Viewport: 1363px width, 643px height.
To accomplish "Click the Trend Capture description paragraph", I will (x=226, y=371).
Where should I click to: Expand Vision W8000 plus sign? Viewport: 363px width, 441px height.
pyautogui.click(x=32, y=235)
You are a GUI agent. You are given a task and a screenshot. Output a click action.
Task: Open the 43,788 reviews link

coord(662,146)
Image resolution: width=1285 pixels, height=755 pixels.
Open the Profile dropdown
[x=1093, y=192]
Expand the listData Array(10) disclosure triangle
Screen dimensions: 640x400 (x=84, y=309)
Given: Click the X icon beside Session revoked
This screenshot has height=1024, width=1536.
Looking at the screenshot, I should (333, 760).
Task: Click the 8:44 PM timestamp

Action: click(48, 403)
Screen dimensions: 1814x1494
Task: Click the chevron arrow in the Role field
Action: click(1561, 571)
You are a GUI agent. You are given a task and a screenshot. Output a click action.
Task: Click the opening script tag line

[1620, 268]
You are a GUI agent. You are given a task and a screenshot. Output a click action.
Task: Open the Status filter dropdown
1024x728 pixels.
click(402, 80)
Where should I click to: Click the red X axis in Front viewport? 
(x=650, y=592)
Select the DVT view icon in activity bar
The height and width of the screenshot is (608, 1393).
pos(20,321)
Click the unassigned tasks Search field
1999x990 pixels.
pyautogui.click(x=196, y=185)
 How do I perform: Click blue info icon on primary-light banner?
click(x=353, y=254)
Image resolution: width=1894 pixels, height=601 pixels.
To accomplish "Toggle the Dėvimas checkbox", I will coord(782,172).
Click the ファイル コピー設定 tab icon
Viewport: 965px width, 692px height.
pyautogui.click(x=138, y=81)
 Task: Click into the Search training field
------
### Work instructions
Could you recast every line of the items above as a JSON list of strings, with one string per line and the blank lines left out?

### Solution
[
  "Viewport: 1363px width, 643px height.",
  "To accomplish \"Click the Trend Capture description paragraph\", I will (x=226, y=371).",
  "Where should I click to: Expand Vision W8000 plus sign? Viewport: 363px width, 441px height.",
  "pyautogui.click(x=32, y=235)",
  "You are a GUI agent. You are given a task and a screenshot. Output a click action.",
  "Task: Open the 43,788 reviews link",
  "coord(662,146)",
  "Image resolution: width=1285 pixels, height=755 pixels.",
  "Open the Profile dropdown",
  "[x=1093, y=192]",
  "Expand the listData Array(10) disclosure triangle",
  "Screen dimensions: 640x400 (x=84, y=309)",
  "Given: Click the X icon beside Session revoked",
  "This screenshot has height=1024, width=1536.",
  "Looking at the screenshot, I should (333, 760).",
  "Task: Click the 8:44 PM timestamp",
  "Action: click(48, 403)",
  "Screen dimensions: 1814x1494",
  "Task: Click the chevron arrow in the Role field",
  "Action: click(1561, 571)",
  "You are a GUI agent. You are given a task and a screenshot. Output a click action.",
  "Task: Click the opening script tag line",
  "[1620, 268]",
  "You are a GUI agent. You are given a task and a screenshot. Output a click action.",
  "Task: Open the Status filter dropdown",
  "1024x728 pixels.",
  "click(402, 80)",
  "Where should I click to: Click the red X axis in Front viewport? ",
  "(x=650, y=592)",
  "Select the DVT view icon in activity bar",
  "The height and width of the screenshot is (608, 1393).",
  "pos(20,321)",
  "Click the unassigned tasks Search field",
  "1999x990 pixels.",
  "pyautogui.click(x=196, y=185)",
  " How do I perform: Click blue info icon on primary-light banner?",
  "click(x=353, y=254)",
  "Image resolution: width=1894 pixels, height=601 pixels.",
  "To accomplish \"Toggle the Dėvimas checkbox\", I will coord(782,172).",
  "Click the ファイル コピー設定 tab icon",
  "Viewport: 965px width, 692px height.",
  "pyautogui.click(x=138, y=81)",
  " Task: Click into the Search training field"
]